As is known, high speed bipolar transistors should have low collector resistance. To this end, a low resistivity region ("buried layer") with the same conductivity type as the collector is placed under the collector. Typically, integrated circuits include a collector contact that is on top of the transistor. To further reduce collector resistance, the collector contact on top of the transistor may be linked to the buried layer with a further low resistivity region denoted a collector sinker.
NPN transistors are used in many integrated circuits because they have better electrical performance than PNP transistors, and because they are easier to fabricate. A common procedure for fabricating an NPN transistor in an integrated circuit is to form an N+ buried layer in the substrate by selective ion implantation, and to grow an N-type epitaxial layer on top of the buried layer that will serve as the collector of the transistor. An N+ collector sinker may be formed by selectively implanting and diffusing N-type dopant into the epitaxial layer.
The fabrication process is similar for complementary bipolar circuits where both NPN and PNP transistors are used, although extra steps may be needed for the PNP transistor. The extra steps typically include the formation of a P+ buried layer and the P-type collector. To simplify fabrication, a P+ collector sinker may be omitted.
As seen for example in FIG. 1, a conventional fast vertical PNP transistor 10 in a complementary bipolar circuit may contain a P-type vertical conductive region that includes a low resistance buried layer 12 within an N-type region of a substrate 14 that is contacted by a sinker 16 and a collector 18 extending through an N-type epitaxial layer 20.
Typically the breakdown voltage of a fast transistor operating in the GHz frequency range is about 10 volts or less, and the epitaxial layer 20 has a thickness of about 2.5 microns or less. The P-type collector 18 and P+ collector sinker 16 may be formed in epitaxial layers of this thickness with a single implantation and appropriate diffusion. If, however, the breakdown voltage is to be larger, a thicker epitaxial layer will be needed. Epitaxial layers thicker than 2.5 microns may be too thick for a conventional low energy implanter (they do not have enough energy to implant the doping ions to the bottom of the layer), and high energy implanters (e.g., MeV) are needed. High energy implanters are expensive and also have depth limitations. Alternative methods that do not use high energy implanters may compromise transistor high frequency performance. One prior art method that is disclosed in U.S. Pat. No. 5,023,194 issued Jun. 11, 1991 to Gianella suggests simultaneously up and down diffusing collector regions deposited on opposing surfaces of an epitaxial layer to join the two diffused portions into a single vertical collector. The approach suffers from long diffusion time (and associated costs), and does not afford the opportunity to include a buried layer and a sinker adjacent the down-and-up diffused collector.
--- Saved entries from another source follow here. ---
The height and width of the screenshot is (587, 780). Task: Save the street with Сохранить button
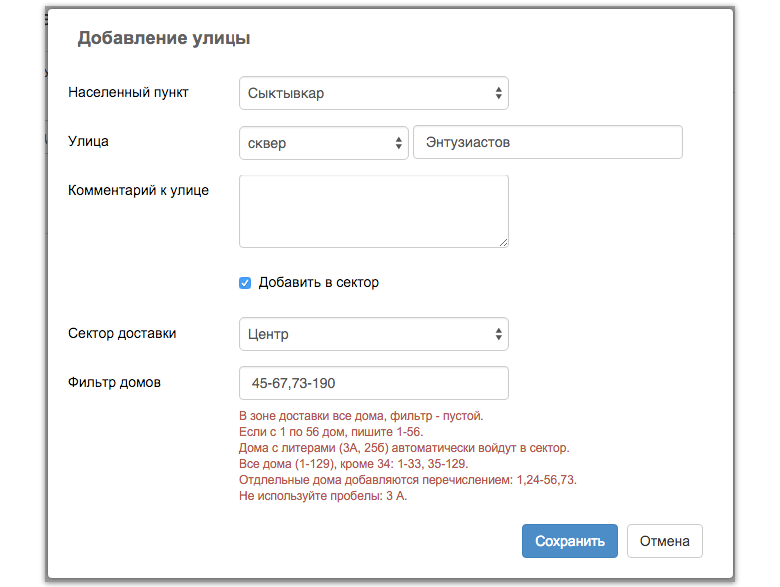point(570,541)
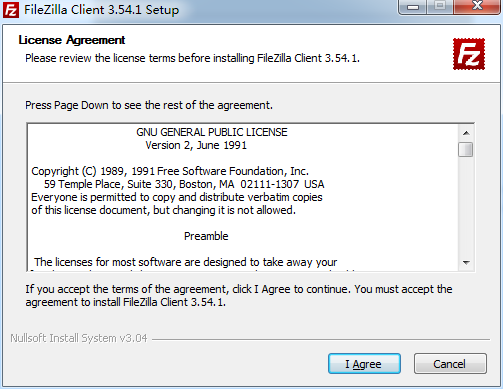Click the Free Software Foundation copyright line

(170, 171)
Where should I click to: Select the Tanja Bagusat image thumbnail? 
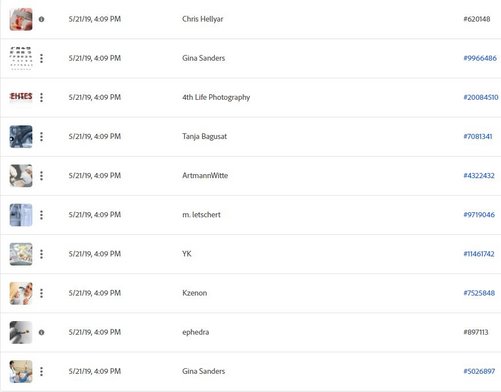21,137
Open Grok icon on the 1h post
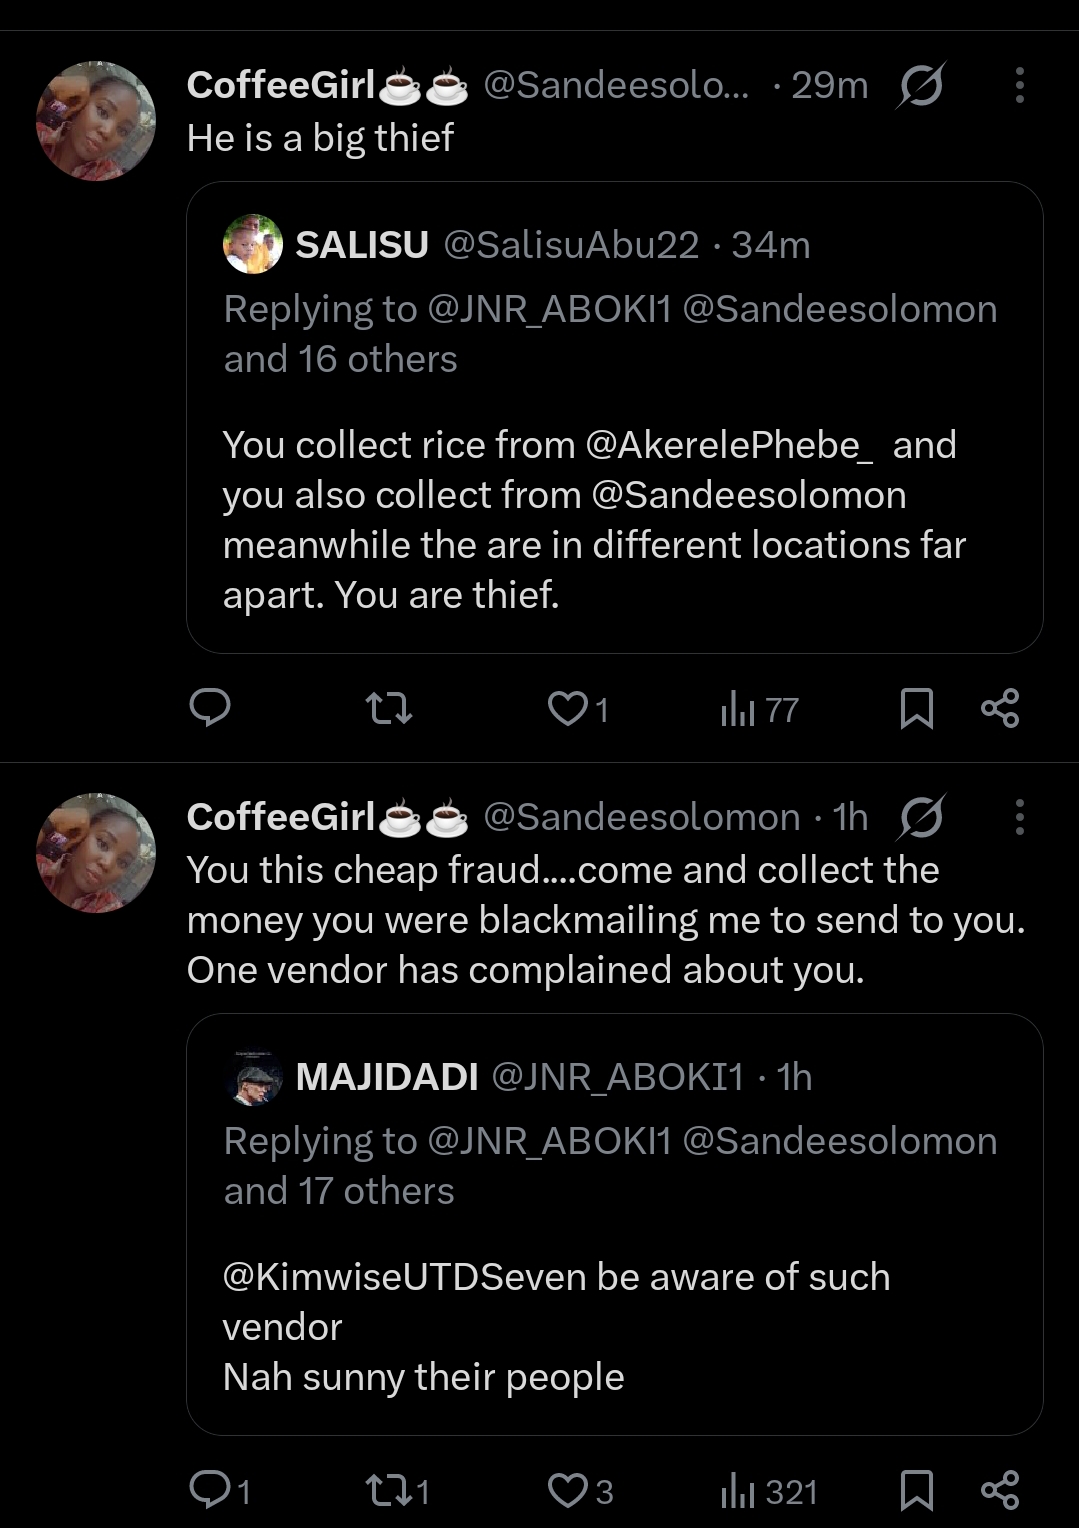This screenshot has height=1528, width=1079. (x=920, y=818)
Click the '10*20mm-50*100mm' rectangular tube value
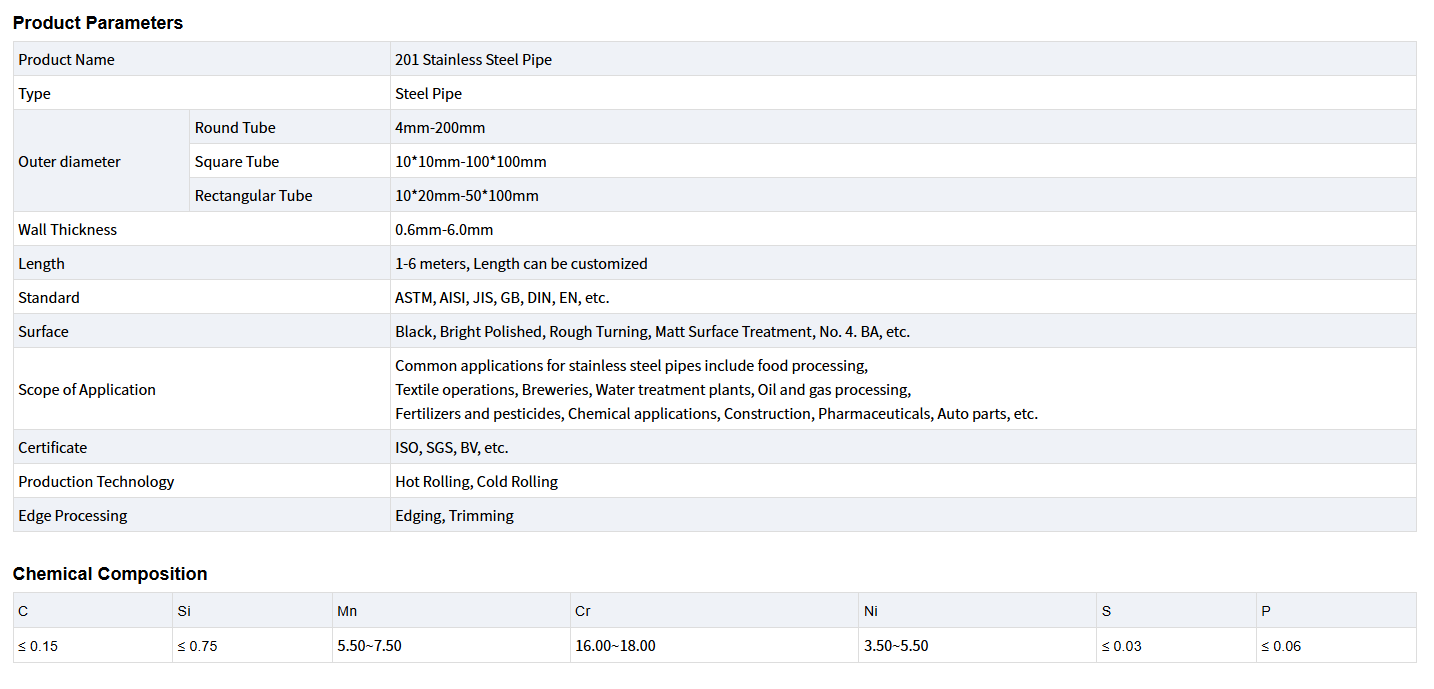The image size is (1434, 689). 467,196
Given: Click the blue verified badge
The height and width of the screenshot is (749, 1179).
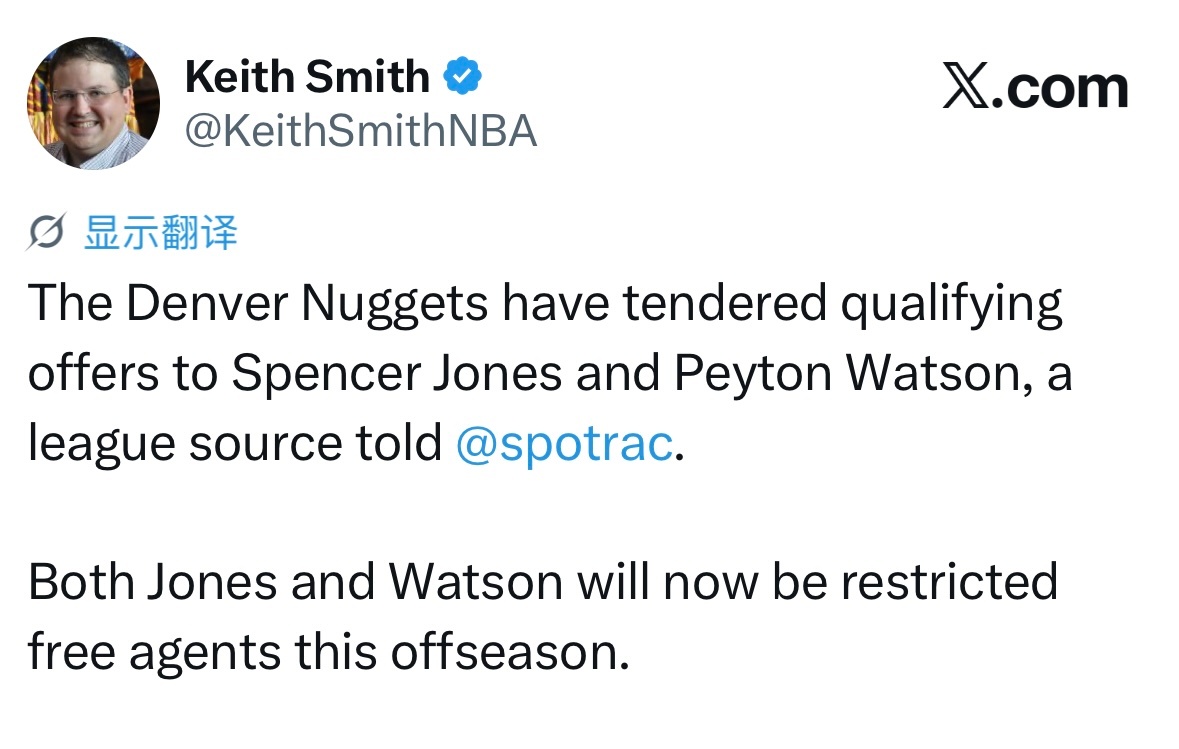Looking at the screenshot, I should point(462,75).
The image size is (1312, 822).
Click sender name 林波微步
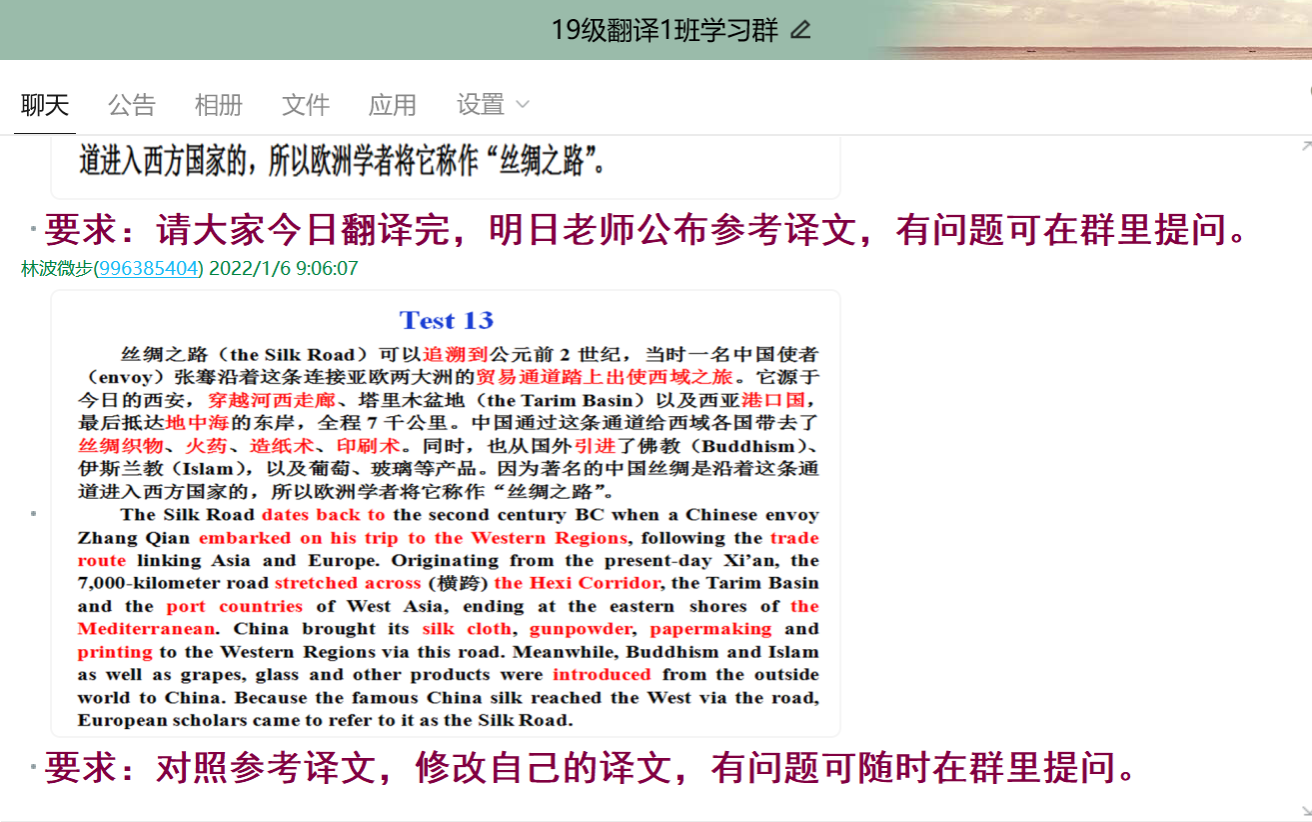(56, 269)
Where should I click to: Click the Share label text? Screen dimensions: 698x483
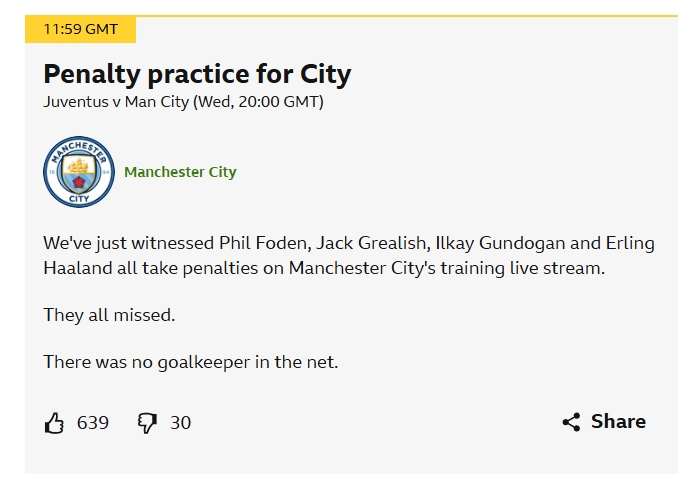pyautogui.click(x=618, y=422)
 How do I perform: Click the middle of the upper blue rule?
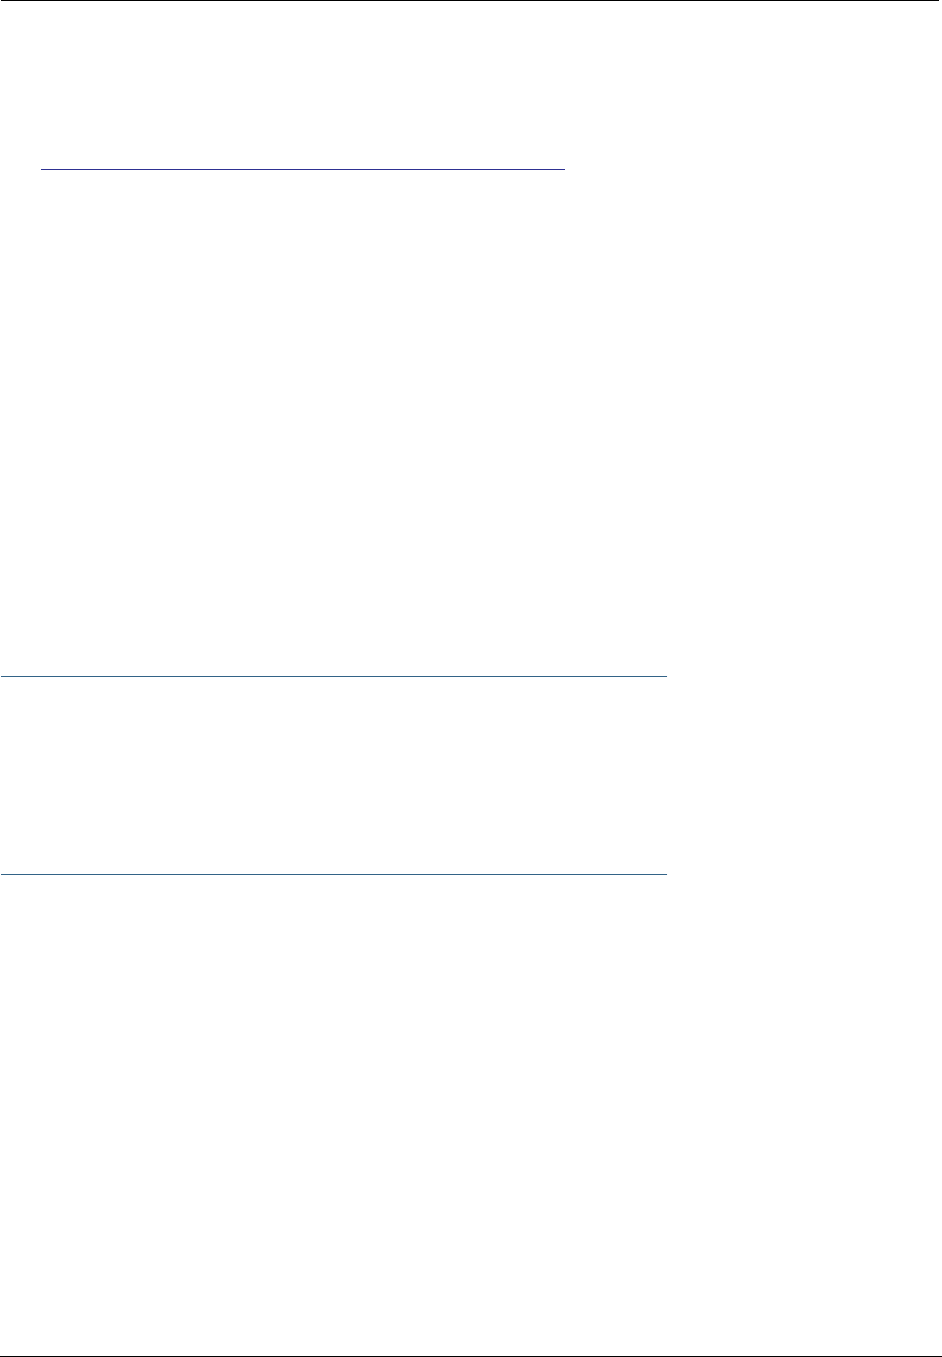click(333, 677)
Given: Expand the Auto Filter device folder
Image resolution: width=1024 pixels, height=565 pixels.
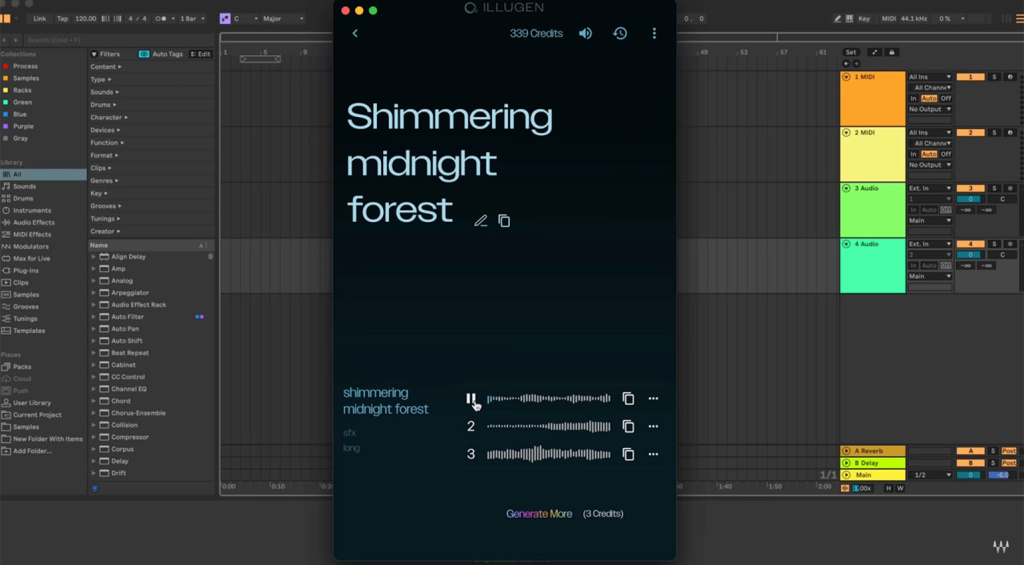Looking at the screenshot, I should click(x=94, y=317).
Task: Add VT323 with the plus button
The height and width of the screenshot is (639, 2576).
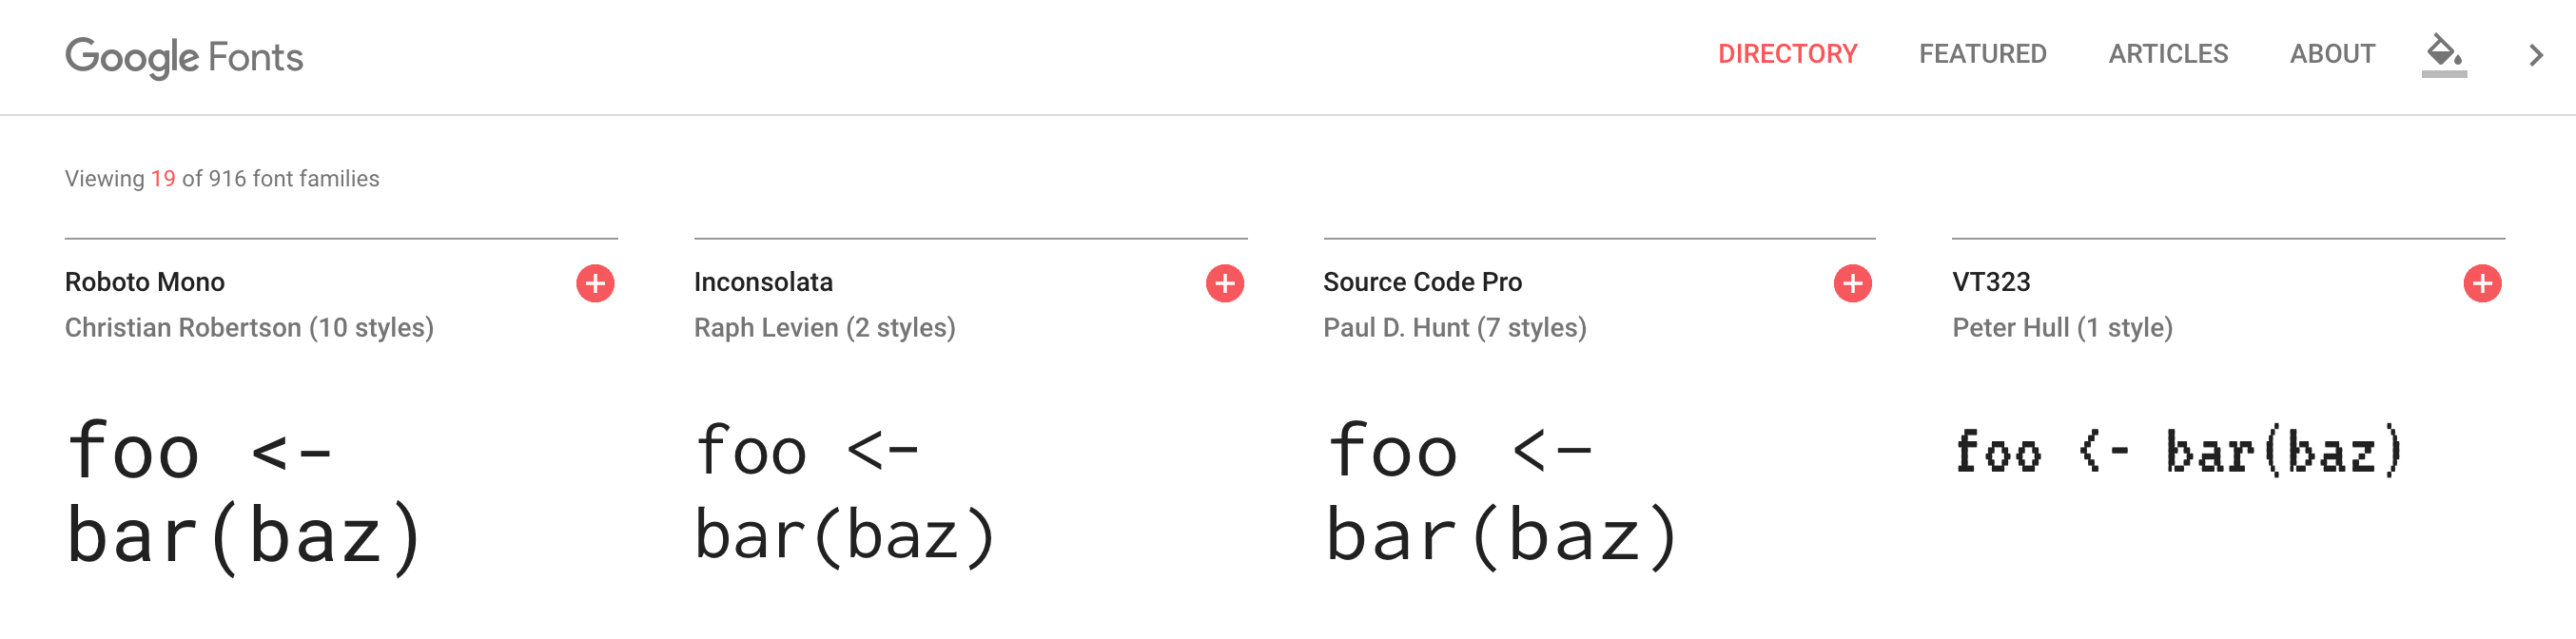Action: click(2481, 283)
Accordingly, it is an object of the present invention to provide a novel method of fabricating a vertical conductive region in a semiconductor device that obviates the problems of the prior art.
It is a further object of the present invention to provide a novel method of fabricating high-voltage, vertical PNP transistors, operable in the GHz range, with conventional dopant implants.
It is still a further object of the present invention to provide a novel method of making vertical conductive regions in which plural epitaxial layers are separately implanted with dopant before the next layer is grown to form a unitary component of a vertical transistor.
It is another object of the present invention to provide a novel method of fabricating a vertical conductive region in a vertical PNP transistor in which the manufacturing process does not limit the thickness of the vertical conductive region.
It is still another object of the present invention to provide a novel method of fabricating vertical bipolar PNP transistors in which conventional implants in each of separate epitaxial layers implant dopant into each layer before the next layer is grown to construct vertical transistor sinker and collector regions.